You can also copy an IFL UFD to an empty FAT32 HD partition and boot it from the BIOS Boot Menu. You don't necessarily need to use it from a UFD.
Also, as wat0114 mentioned, you can use IFW from TBWinRE/PE boot media. Or you can also copy a TBWinRE/PE UFD to an empty FAT32 HD partition and boot it from the BIOS Boot Menu. You don't necessarily need to use it from a UFD.
Wow! The full picture. Thanks muchly to @wat0114 & @Joxx. Per Brian's comment, I shall go with IFL. In days of yore I used IFW -- & liked it -- but switched to R-Drive Image to try something new. I only cited Macrium Reflect as an example because it's the one most folks are familiar with.

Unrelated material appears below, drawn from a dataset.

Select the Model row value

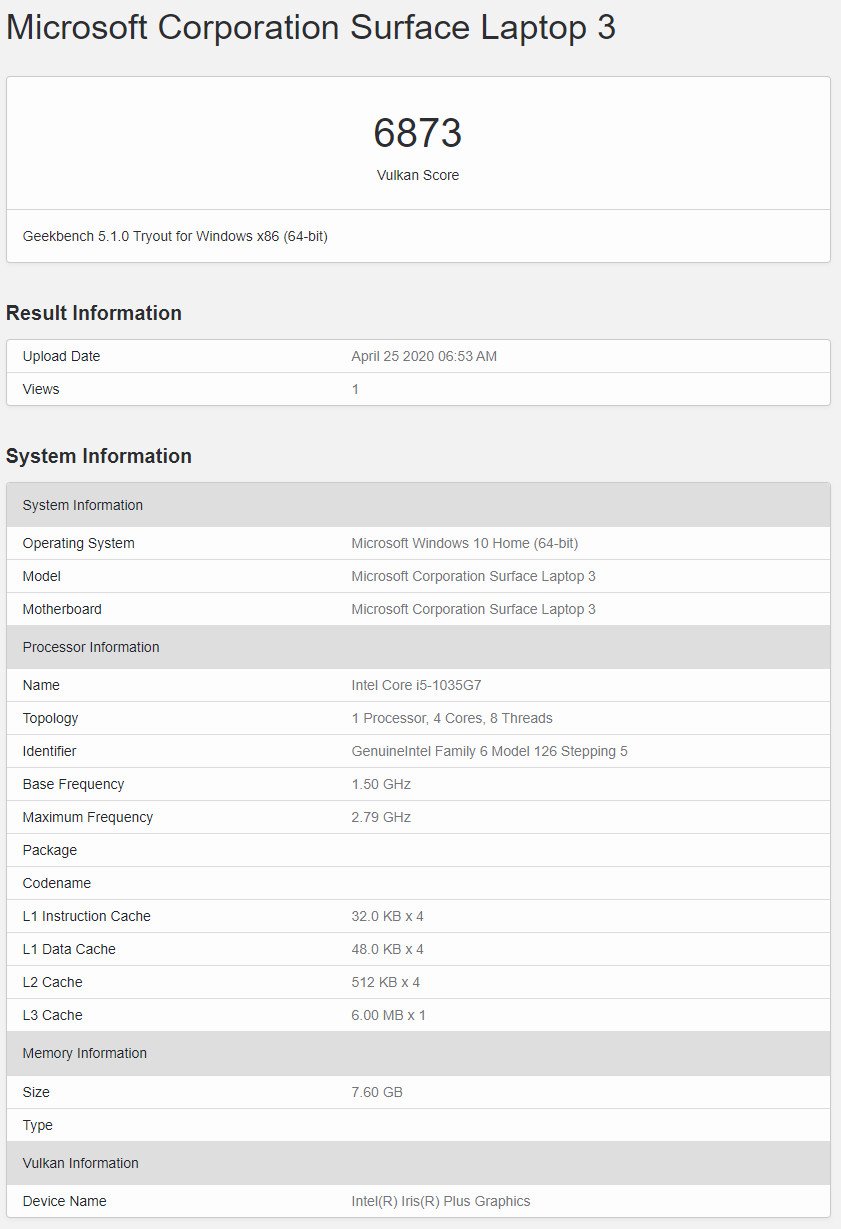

+1 for Clonezilla. Despite the limitations I wouldn't use anything else.
I had a look at Keepass2 and KeepassXC.
During the install, Keepass2 wants to download 7.7 MB of extra files and says 27.6 MB more disk space will be used.
During the install, KeepassXC wants to download 780 MB of extra files and says 2.6 GB more disk space will be used.
I like to keep my OS partition lean and mean. 2.6 GB more disk space? I've lost interest.
You can also use IFD or IFU with Linux systems depending on whether you have a MBR or UEFI system. But these apps are slower than IFL. IFL is the fastest imaging app.
These are mostly dependencies on other libraries such as QT. On Gnu/Linux these dependencies are shared across different programs, so installing KeePassXC on Gnu/Linux system that already have QT installed means download of circa 20 MB.